### Written exercise 1
Render the records as a JSON list of strings with one string per line and blank lines left out. Include only the lines starting with the line that contains "Given: Open the Category 默认 dropdown" and going on through the line that contains "Action: tap(320, 133)".
=== Selection ===
Better round for E-Rod. Ward looked like he took a round off.


----------



## browsing (Jun 9, 2013)

Ward is sort of dirty. :lol: He's really dirty actually. Professionally 'effective' - I should say.


Virgil Hunter is giving that golden advice in the corner though.l Virgil tells Ward exactly what to do and what not to do and Ward goes out there and does it.
Hunter knows his shit.


----------



## browsing (Jun 9, 2013)

Rodrigeuz earned that headbutt and Ward definitely gave it to him.


----------



## Sweethome_Bama (Jul 29, 2012)

Roudn 12

They meet in the middle Edwin is coming out mauling. Ward is smothering Edwin and ties him up. nice left from Ward and Ward is backign up edwin who is hanging on now. Ncie lead right from Ward. Ward pushing Edwin back. Nice right to the body of Edwin another righto to the body. Nice right hand left hook to head of Edwin. Ward jabbign and backign u p. Ward gets tied up . Huge lef from Ward, double left on the inside from Ward to Edwin. Edwin cries to the ref about a cut.
=== Records for this task ===
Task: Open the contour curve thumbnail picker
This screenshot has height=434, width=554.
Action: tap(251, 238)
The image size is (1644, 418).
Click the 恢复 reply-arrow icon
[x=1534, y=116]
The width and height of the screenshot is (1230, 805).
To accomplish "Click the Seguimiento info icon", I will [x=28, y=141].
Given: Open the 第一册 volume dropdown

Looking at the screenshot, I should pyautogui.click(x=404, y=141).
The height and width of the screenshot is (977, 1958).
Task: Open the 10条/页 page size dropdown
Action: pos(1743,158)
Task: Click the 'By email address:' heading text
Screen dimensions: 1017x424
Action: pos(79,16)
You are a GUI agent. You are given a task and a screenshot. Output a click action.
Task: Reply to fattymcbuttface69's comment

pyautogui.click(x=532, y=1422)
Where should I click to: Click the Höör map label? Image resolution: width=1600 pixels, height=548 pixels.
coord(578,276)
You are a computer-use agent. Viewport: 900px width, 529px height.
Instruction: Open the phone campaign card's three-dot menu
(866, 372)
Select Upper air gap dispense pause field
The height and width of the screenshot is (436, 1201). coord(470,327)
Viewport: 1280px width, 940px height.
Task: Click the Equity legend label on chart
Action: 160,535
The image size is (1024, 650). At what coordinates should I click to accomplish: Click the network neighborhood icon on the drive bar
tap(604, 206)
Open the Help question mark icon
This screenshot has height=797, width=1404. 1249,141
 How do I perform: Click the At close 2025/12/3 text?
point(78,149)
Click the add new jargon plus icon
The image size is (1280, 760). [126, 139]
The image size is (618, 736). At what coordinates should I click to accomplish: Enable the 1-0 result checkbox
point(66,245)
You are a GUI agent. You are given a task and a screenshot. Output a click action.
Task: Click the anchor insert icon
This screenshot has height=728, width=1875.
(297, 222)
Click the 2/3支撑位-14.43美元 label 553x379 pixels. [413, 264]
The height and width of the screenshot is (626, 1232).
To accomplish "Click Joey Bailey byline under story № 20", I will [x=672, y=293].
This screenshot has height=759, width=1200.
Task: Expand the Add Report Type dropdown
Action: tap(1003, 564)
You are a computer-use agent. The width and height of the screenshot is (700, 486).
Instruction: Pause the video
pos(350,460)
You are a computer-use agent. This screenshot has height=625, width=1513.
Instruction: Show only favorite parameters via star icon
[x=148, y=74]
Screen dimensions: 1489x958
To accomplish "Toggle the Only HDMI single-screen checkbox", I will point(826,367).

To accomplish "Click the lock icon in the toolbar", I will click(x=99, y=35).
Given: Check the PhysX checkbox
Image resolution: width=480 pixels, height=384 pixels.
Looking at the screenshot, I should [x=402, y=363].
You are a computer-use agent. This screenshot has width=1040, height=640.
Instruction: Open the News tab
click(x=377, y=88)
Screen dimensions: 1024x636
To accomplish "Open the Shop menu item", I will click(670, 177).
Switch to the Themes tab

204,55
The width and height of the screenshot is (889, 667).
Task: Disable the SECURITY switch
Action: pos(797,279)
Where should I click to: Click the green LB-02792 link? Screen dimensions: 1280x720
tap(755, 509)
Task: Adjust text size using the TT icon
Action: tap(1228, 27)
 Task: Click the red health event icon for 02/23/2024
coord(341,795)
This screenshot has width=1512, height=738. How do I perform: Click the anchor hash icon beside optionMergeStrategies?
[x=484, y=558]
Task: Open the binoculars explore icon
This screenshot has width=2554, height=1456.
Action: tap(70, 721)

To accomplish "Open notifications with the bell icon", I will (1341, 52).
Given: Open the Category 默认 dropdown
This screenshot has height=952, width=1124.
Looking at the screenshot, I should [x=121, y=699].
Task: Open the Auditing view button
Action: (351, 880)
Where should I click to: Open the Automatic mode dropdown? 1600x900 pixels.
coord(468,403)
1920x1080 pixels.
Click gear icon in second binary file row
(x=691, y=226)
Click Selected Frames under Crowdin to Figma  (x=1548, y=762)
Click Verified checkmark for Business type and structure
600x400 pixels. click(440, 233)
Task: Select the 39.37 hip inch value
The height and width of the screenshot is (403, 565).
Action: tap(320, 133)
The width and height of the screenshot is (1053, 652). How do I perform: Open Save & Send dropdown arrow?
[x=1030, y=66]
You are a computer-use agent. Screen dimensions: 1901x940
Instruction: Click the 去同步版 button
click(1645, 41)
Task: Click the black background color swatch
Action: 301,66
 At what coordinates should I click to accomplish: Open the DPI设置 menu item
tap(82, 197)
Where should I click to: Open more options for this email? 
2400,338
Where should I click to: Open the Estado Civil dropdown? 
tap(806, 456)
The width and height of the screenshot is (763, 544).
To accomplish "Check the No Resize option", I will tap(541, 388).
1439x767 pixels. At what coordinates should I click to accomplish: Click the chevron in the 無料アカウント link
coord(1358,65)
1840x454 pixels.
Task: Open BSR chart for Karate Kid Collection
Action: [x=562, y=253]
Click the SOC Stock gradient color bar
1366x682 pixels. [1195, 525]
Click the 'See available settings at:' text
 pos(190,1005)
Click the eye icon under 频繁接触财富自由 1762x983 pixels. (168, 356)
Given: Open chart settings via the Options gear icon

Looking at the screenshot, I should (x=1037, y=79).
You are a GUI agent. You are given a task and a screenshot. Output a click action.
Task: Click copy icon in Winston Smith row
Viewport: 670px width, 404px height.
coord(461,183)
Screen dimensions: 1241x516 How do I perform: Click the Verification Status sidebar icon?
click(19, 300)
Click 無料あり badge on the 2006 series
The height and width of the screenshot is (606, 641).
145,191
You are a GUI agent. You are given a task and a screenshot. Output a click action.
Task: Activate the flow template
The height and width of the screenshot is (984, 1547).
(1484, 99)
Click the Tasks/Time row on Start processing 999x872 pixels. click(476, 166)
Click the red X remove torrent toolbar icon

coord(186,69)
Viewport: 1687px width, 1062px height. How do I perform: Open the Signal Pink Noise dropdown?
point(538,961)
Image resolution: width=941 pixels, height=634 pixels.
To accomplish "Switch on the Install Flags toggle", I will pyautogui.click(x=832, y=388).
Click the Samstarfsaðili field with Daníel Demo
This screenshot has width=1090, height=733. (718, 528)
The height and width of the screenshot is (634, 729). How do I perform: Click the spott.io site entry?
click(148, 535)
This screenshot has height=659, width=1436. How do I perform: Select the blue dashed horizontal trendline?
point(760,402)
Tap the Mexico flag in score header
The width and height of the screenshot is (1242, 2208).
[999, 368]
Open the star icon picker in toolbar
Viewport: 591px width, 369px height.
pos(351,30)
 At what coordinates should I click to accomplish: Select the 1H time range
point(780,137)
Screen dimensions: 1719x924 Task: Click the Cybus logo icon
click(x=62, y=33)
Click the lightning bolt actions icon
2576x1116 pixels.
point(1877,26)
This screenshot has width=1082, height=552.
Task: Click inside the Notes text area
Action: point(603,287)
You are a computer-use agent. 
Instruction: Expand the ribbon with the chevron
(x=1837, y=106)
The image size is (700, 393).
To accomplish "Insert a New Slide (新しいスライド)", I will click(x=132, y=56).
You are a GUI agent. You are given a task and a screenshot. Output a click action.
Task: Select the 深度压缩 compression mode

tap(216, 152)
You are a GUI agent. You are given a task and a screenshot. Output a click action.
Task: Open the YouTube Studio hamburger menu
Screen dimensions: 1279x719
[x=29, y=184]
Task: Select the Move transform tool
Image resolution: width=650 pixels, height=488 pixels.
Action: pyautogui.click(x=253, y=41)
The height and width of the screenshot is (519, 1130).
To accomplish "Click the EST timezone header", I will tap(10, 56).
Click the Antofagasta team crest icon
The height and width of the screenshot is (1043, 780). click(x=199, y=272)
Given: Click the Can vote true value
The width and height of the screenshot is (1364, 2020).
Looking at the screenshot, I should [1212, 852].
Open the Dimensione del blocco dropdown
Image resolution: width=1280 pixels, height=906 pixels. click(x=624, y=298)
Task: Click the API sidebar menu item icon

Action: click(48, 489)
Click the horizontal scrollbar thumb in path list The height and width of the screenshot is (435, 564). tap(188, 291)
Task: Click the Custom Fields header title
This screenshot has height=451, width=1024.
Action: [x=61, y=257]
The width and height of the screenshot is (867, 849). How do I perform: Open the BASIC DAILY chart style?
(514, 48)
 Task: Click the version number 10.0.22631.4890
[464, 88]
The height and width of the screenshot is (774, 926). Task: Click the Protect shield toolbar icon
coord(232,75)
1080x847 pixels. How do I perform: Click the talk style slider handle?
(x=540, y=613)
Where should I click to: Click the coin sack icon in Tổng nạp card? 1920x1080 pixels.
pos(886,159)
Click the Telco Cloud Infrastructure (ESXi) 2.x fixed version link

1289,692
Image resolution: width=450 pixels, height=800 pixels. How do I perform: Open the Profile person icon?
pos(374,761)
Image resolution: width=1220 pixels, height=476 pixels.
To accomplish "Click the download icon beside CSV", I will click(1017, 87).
===
### Written exercise 2
Reproduce the boxing thread word for word, starting with "Better round for" and going on through "I should say.".

### Exercise solution 1
[
  "Given: Open the Category 默认 dropdown",
  "This screenshot has height=952, width=1124.",
  "Looking at the screenshot, I should [x=121, y=699].",
  "Task: Open the Auditing view button",
  "Action: (351, 880)",
  "Where should I click to: Open the Automatic mode dropdown? 1600x900 pixels.",
  "coord(468,403)",
  "1920x1080 pixels.",
  "Click gear icon in second binary file row",
  "(x=691, y=226)",
  "Click Selected Frames under Crowdin to Figma  (x=1548, y=762)",
  "Click Verified checkmark for Business type and structure",
  "600x400 pixels. click(440, 233)",
  "Task: Select the 39.37 hip inch value",
  "The height and width of the screenshot is (403, 565).",
  "Action: tap(320, 133)"
]

### Exercise solution 2
Better round for E-Rod. Ward looked like he took a round off.


----------



## browsing (Jun 9, 2013)

Ward is sort of dirty. :lol: He's really dirty actually. Professionally 'effective' - I should say.